Transcribed word for word, the lines below from the one with "At what coordinates" through the last line of the records form the answer; no picture is to be included.
--- PROVIDED DATA Enclosed Below ---
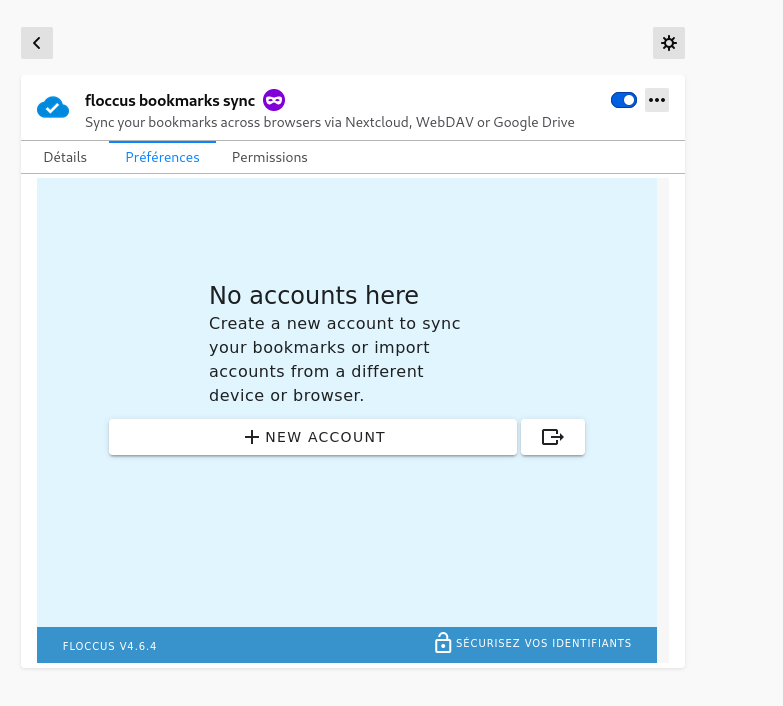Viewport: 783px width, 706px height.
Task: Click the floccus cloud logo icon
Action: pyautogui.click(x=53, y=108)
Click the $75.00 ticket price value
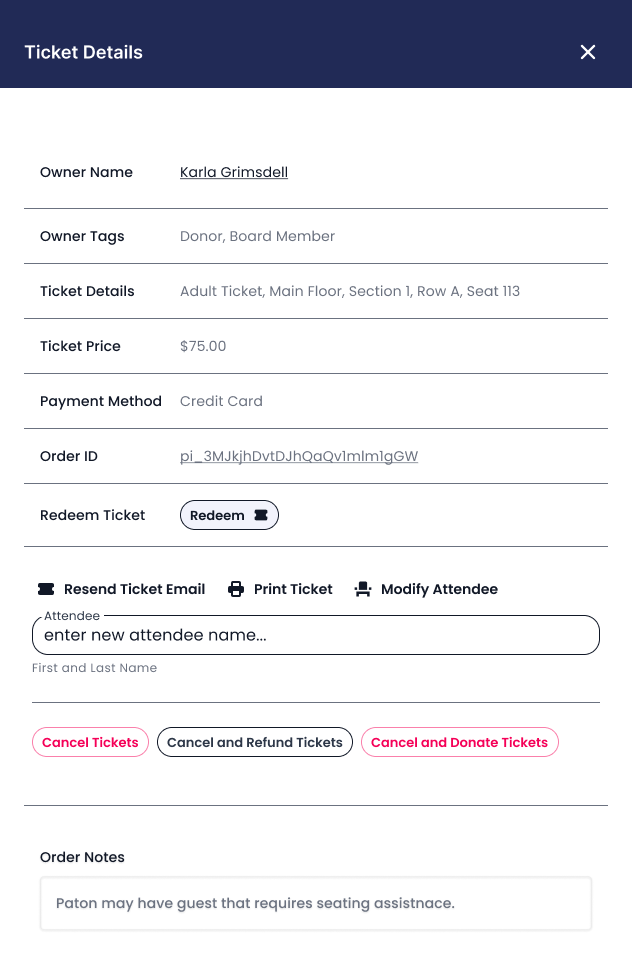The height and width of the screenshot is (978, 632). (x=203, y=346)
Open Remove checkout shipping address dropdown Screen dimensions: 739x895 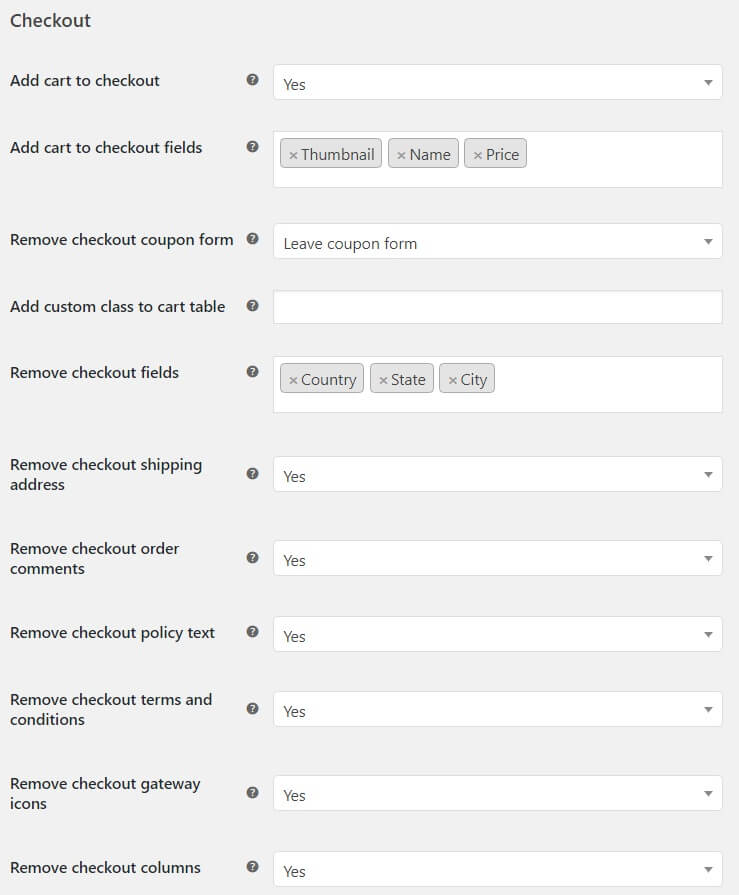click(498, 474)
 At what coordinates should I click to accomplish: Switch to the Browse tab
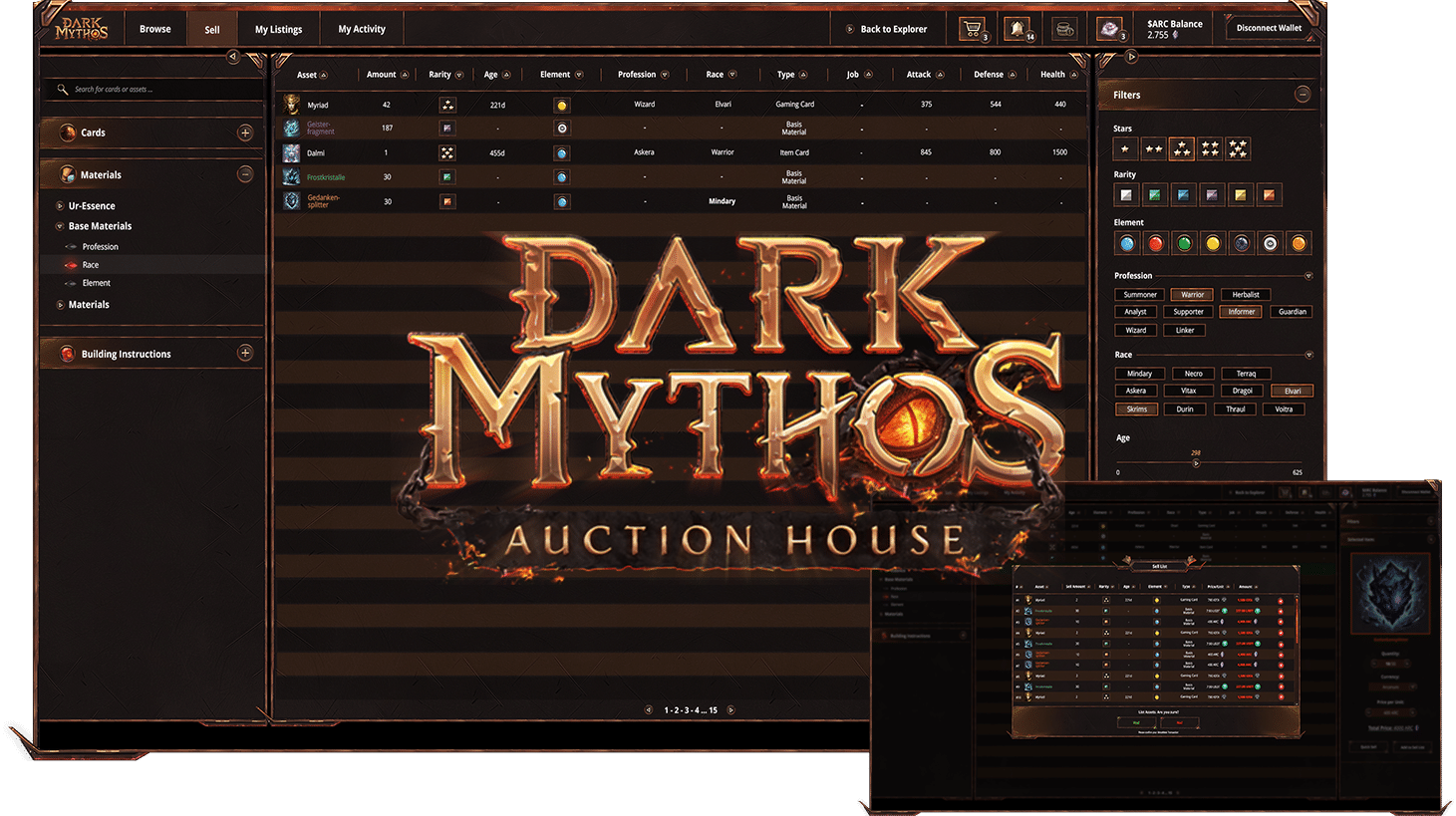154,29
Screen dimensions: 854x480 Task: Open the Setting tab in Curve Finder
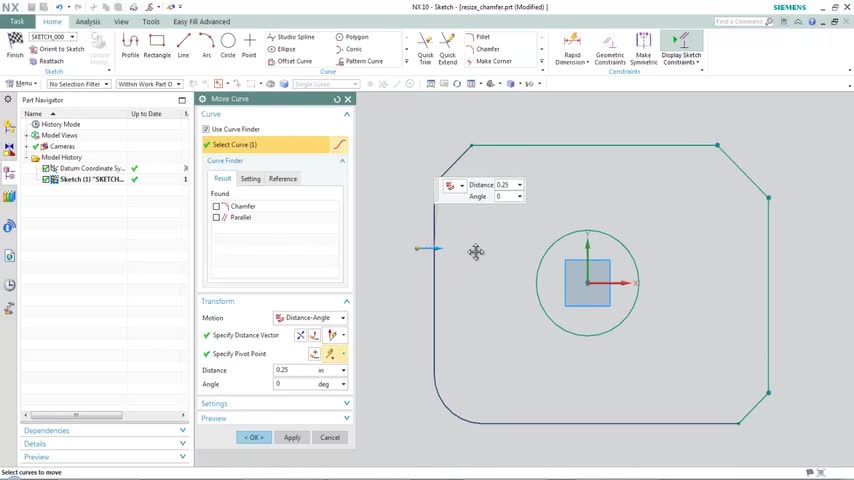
--- End of Enclosed PROVIDED DATA ---
— RESPONSE TO THIS EXERCISE —
 At what coordinates should I click to accomplish: Switch to the Browse tab
154,29
Screen dimensions: 854x480 Task: Open the Setting tab in Curve Finder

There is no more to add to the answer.